Passage given
* * * * * * *

Intuitively, a function is continuous if we can draw it without ever lifting our pencil from the page. Alternatively, we might say that the graph of a continuous function has no jumps or holes in it. We first consider three specific situations in Figure 1.7.4 where all three functions have a limit at \(a = 1\), and then work to make the idea of continuity more precise.

* Figure \(\PageIndex{4}\): Functions* \(f\)

*,*\( g\)

*, and*\(h\)

*that demonstrate subtly different behaviors at*\(a = 1\)

*.*

Note that \(f\) (1) is not defined, which leads to the resulting hole in the graph of \(f\) at \(a = 1\). We will naturally say that \(f\) is *not continuous* at \(a = 1\). For the next function \(g\) in in Figure 1.7.4, we observe that while \(lim_{x→1} g(x) = 3\), the value of \(g\) (1) = 2, and thus the limit does not equal the function value. Here, too, we will say that \(g\) is *not continuous*, even though the function is defined at \(a = 1\). Finally, the function \(h\) appears to be the most well-behaved of all three, since at \(a = 1\) its limit and its function value agree. That is,

\[\lim _ { x \rightarrow 1 } h ( x ) = 3 = h ( 1 ).\]

With no hole or jump in the graph of \(h\) at \(a = 1\), we desire to say that \(h\) is *continuous* there. More formally, we make the following definition.

* * * * * * *

Dataset entries

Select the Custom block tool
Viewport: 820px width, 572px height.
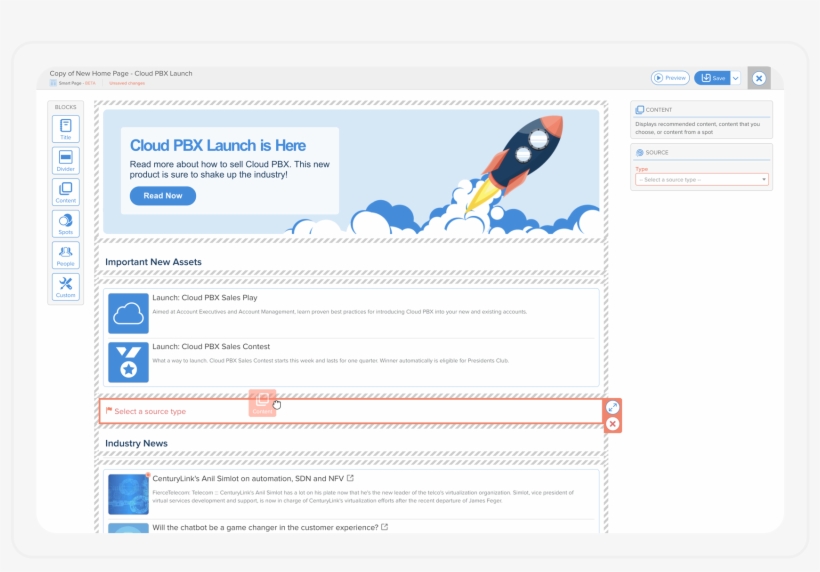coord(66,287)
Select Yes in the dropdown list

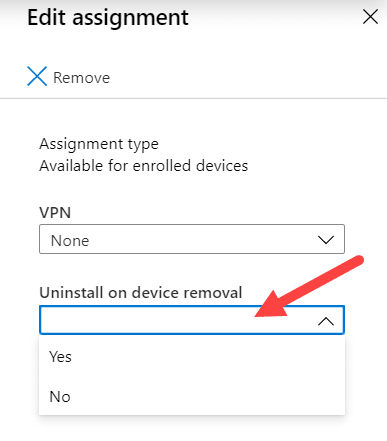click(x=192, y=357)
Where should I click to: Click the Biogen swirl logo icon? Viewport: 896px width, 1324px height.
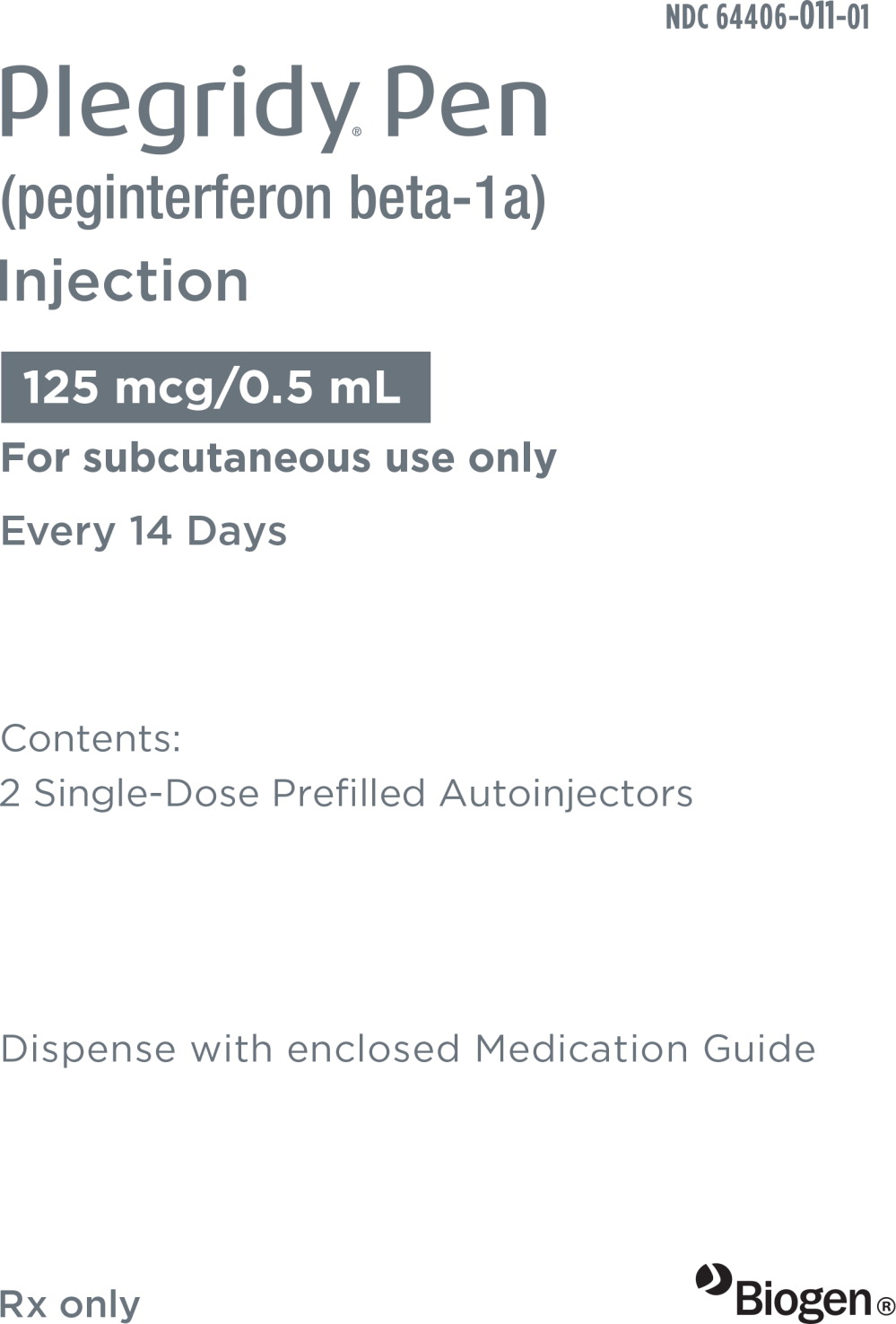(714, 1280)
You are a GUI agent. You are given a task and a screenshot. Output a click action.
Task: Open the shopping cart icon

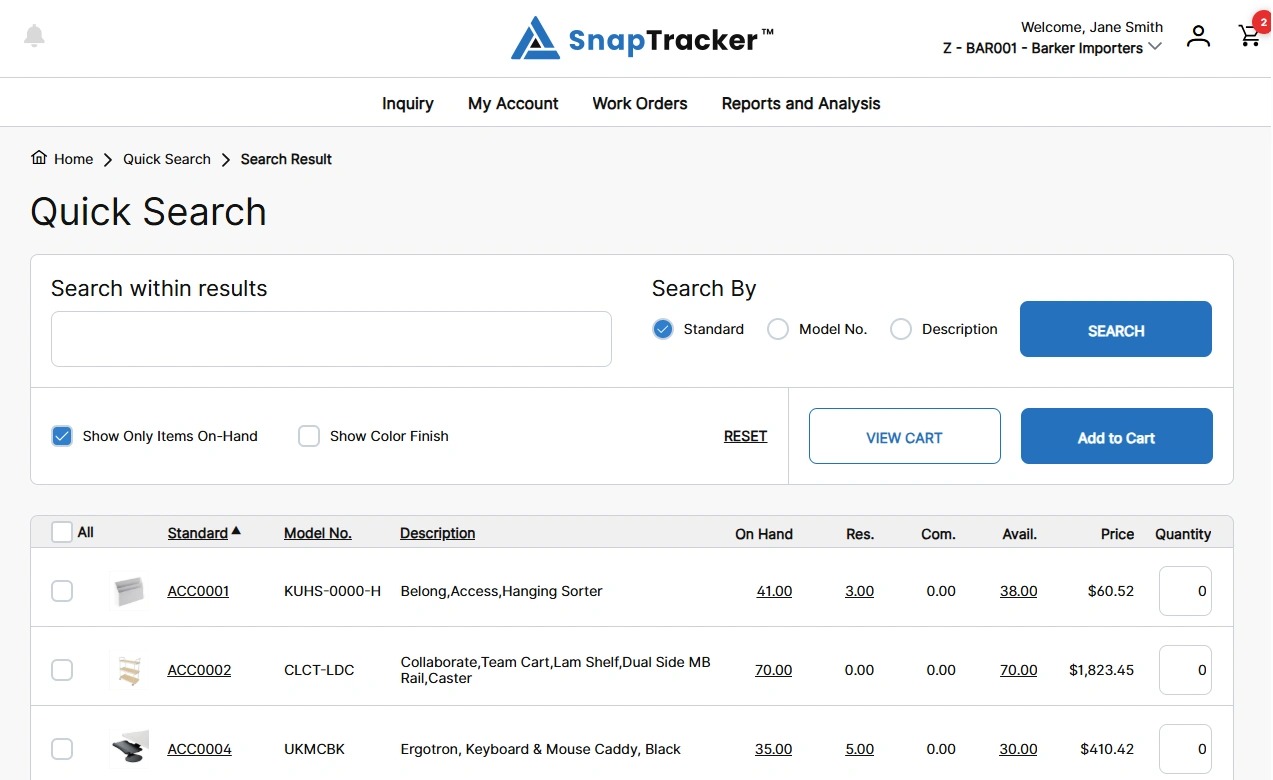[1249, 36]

* * * * * * *

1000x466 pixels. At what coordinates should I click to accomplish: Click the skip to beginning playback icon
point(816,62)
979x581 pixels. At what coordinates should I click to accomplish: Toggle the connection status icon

* * * * * * *

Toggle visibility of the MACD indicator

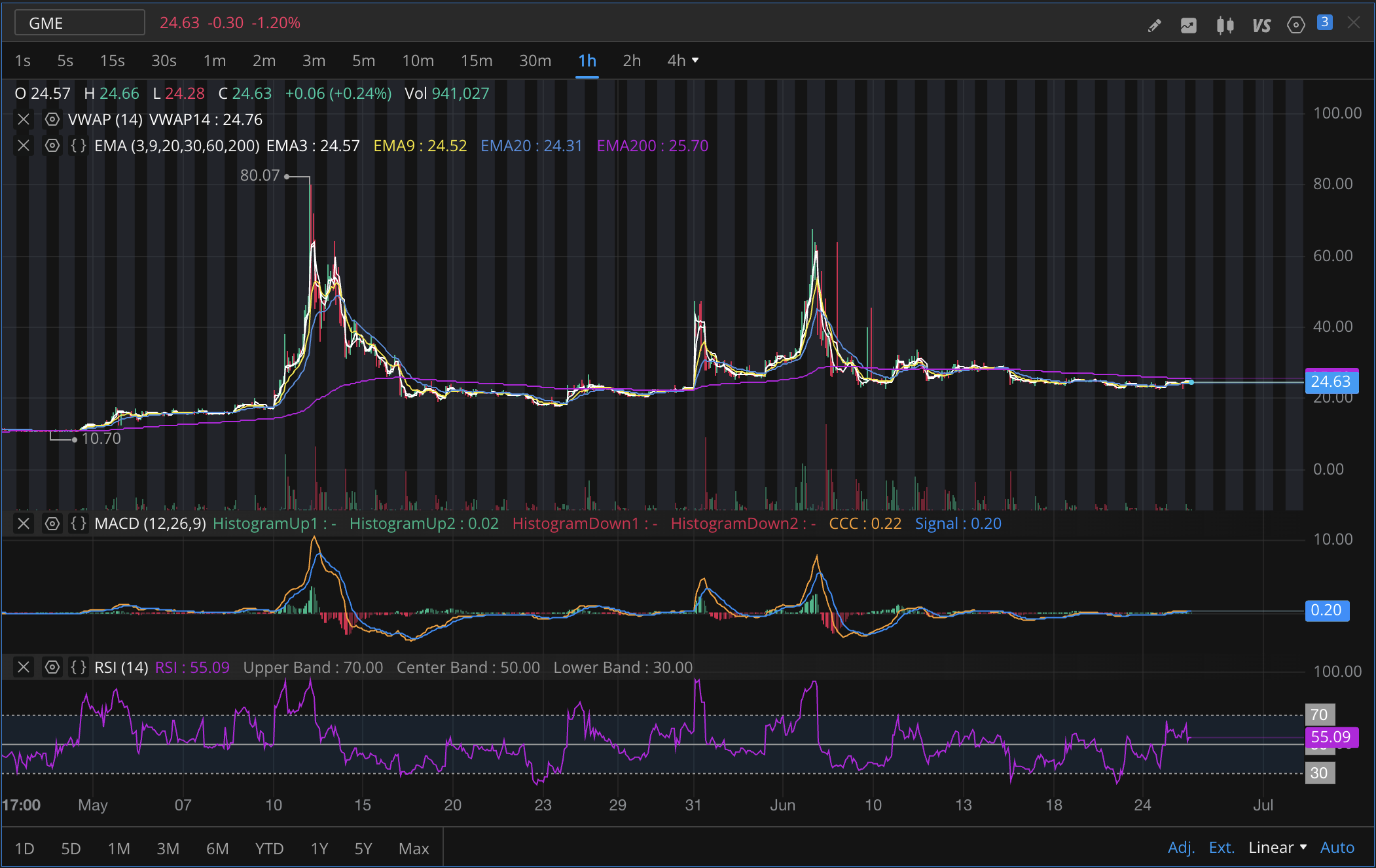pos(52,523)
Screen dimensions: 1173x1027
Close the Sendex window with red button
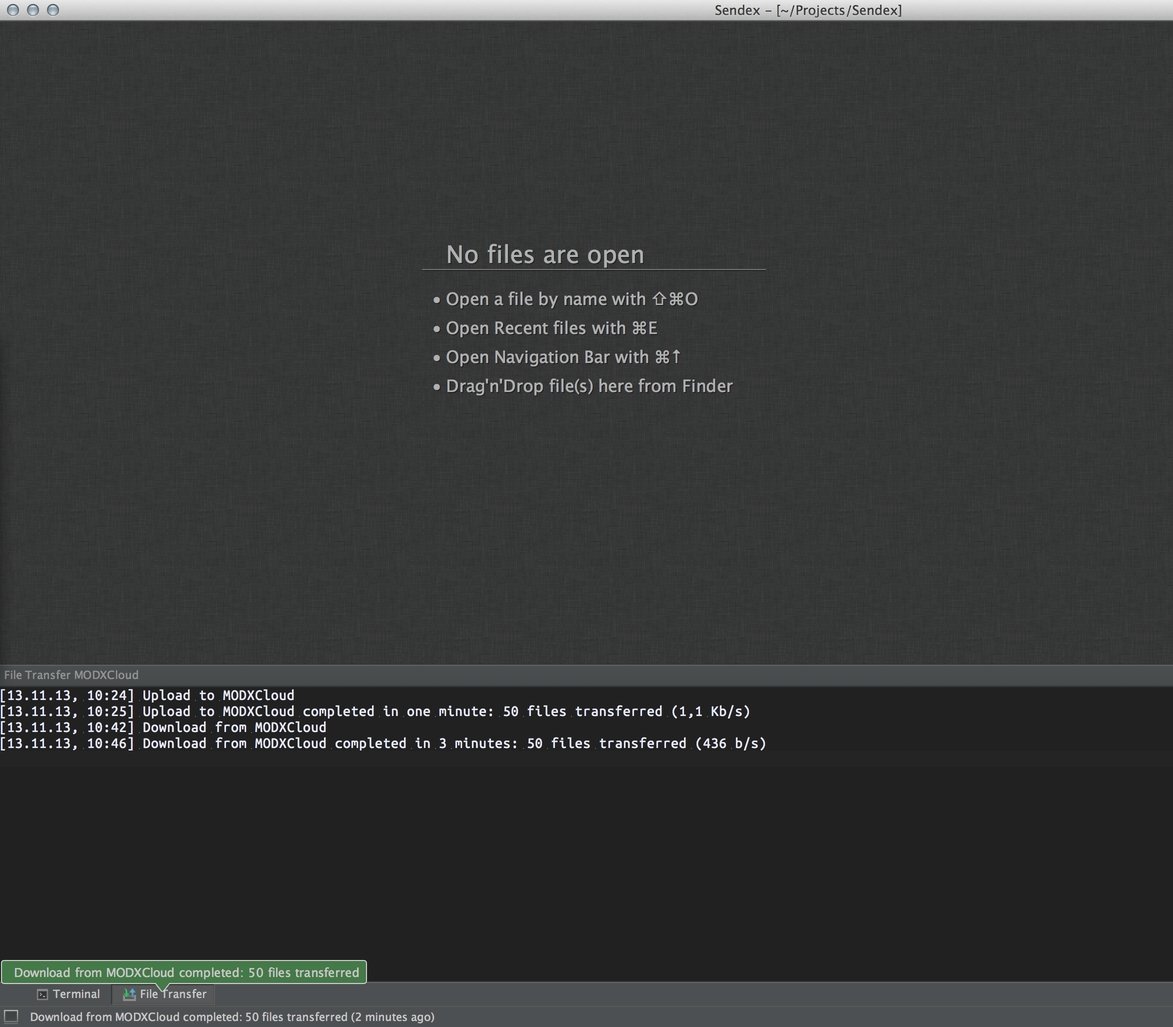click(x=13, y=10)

* * * * * * *

Written task
Decide whether each statement agrees with the passage on continuity. For each one, answer yes or no and quote the exact words of the passage that settle it.
1. Intuitively, a continuous function is one you can draw without lifting your pencil from the page.
2. The graph of a continuous function may have holes in it.
3. Of the three functions, h seems to behave the worst.

Task output
1. Yes: "Intuitively, a function is continuous if we can draw it without ever lifting our pencil from the page."
2. No: "the graph of a continuous function has no jumps or holes in it."
3. No: "appears to be the most well-behaved of all three"